[Dataset records — start]

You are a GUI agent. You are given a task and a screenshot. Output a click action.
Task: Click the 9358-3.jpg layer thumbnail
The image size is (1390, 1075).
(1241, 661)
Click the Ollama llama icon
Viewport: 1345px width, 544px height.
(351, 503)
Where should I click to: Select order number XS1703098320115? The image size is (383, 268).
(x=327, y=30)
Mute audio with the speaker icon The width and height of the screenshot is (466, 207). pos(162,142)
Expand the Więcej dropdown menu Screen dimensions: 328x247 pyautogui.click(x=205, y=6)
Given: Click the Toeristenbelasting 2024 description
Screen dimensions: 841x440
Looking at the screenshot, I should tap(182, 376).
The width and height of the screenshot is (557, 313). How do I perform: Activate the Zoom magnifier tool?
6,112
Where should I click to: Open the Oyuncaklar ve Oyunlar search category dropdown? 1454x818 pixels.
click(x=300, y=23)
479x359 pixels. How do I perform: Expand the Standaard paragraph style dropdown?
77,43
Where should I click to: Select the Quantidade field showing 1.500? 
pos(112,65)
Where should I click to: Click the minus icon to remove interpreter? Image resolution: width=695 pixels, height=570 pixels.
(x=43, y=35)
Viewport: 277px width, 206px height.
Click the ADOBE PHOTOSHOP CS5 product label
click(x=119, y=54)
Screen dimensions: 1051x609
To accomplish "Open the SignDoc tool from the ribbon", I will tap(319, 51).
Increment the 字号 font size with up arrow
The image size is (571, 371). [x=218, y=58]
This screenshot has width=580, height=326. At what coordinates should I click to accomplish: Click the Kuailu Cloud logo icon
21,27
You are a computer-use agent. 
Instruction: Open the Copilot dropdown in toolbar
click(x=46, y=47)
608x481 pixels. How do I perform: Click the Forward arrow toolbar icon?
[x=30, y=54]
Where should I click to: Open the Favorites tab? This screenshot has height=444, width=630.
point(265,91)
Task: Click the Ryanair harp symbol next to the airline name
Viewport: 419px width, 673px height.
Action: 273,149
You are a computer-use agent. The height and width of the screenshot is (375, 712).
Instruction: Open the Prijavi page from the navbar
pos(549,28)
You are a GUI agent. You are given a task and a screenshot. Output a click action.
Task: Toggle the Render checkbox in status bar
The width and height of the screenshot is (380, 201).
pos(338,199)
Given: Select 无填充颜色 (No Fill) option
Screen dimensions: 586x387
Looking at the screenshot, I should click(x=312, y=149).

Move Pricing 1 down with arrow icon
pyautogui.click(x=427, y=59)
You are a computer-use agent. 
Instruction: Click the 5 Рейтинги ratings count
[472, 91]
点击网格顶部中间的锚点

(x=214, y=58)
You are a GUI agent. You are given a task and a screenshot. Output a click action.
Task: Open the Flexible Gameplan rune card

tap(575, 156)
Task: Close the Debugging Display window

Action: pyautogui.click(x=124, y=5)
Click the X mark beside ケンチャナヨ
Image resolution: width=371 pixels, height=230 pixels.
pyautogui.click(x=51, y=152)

[Dataset records — finish]

# About this exercise
Exactly as written, return every line of the material.

# Problem solution
You are a GUI agent. You are given a task and a screenshot. Output a click action.
Task: Click the 9358-3.jpg layer thumbnail
The image size is (1390, 1075).
(1241, 661)
Click the Ollama llama icon
Viewport: 1345px width, 544px height.
(351, 503)
Where should I click to: Select order number XS1703098320115? The image size is (383, 268).
(x=327, y=30)
Mute audio with the speaker icon The width and height of the screenshot is (466, 207). pos(162,142)
Expand the Więcej dropdown menu Screen dimensions: 328x247 pyautogui.click(x=205, y=6)
Given: Click the Toeristenbelasting 2024 description
Screen dimensions: 841x440
Looking at the screenshot, I should tap(182, 376).
The width and height of the screenshot is (557, 313). How do I perform: Activate the Zoom magnifier tool?
6,112
Where should I click to: Open the Oyuncaklar ve Oyunlar search category dropdown? 1454x818 pixels.
click(x=300, y=23)
479x359 pixels. How do I perform: Expand the Standaard paragraph style dropdown?
77,43
Where should I click to: Select the Quantidade field showing 1.500? 
pos(112,65)
Where should I click to: Click the minus icon to remove interpreter? Image resolution: width=695 pixels, height=570 pixels.
(x=43, y=35)
Viewport: 277px width, 206px height.
Click the ADOBE PHOTOSHOP CS5 product label
click(x=119, y=54)
Screen dimensions: 1051x609
To accomplish "Open the SignDoc tool from the ribbon", I will tap(319, 51).
Increment the 字号 font size with up arrow
The image size is (571, 371). [x=218, y=58]
This screenshot has width=580, height=326. At what coordinates should I click to accomplish: Click the Kuailu Cloud logo icon
21,27
You are a computer-use agent. 
Instruction: Open the Copilot dropdown in toolbar
click(x=46, y=47)
608x481 pixels. How do I perform: Click the Forward arrow toolbar icon?
[x=30, y=54]
Where should I click to: Open the Favorites tab? This screenshot has height=444, width=630.
point(265,91)
Task: Click the Ryanair harp symbol next to the airline name
Viewport: 419px width, 673px height.
Action: 273,149
You are a computer-use agent. The height and width of the screenshot is (375, 712).
Instruction: Open the Prijavi page from the navbar
pos(549,28)
You are a GUI agent. You are given a task and a screenshot. Output a click action.
Task: Toggle the Render checkbox in status bar
The width and height of the screenshot is (380, 201).
pos(338,199)
Given: Select 无填充颜色 (No Fill) option
Screen dimensions: 586x387
Looking at the screenshot, I should click(x=312, y=149).

Move Pricing 1 down with arrow icon
pyautogui.click(x=427, y=59)
You are a computer-use agent. 
Instruction: Click the 5 Рейтинги ratings count
[472, 91]
点击网格顶部中间的锚点

(x=214, y=58)
You are a GUI agent. You are given a task and a screenshot. Output a click action.
Task: Open the Flexible Gameplan rune card

tap(575, 156)
Task: Close the Debugging Display window

Action: pyautogui.click(x=124, y=5)
Click the X mark beside ケンチャナヨ
Image resolution: width=371 pixels, height=230 pixels.
pyautogui.click(x=51, y=152)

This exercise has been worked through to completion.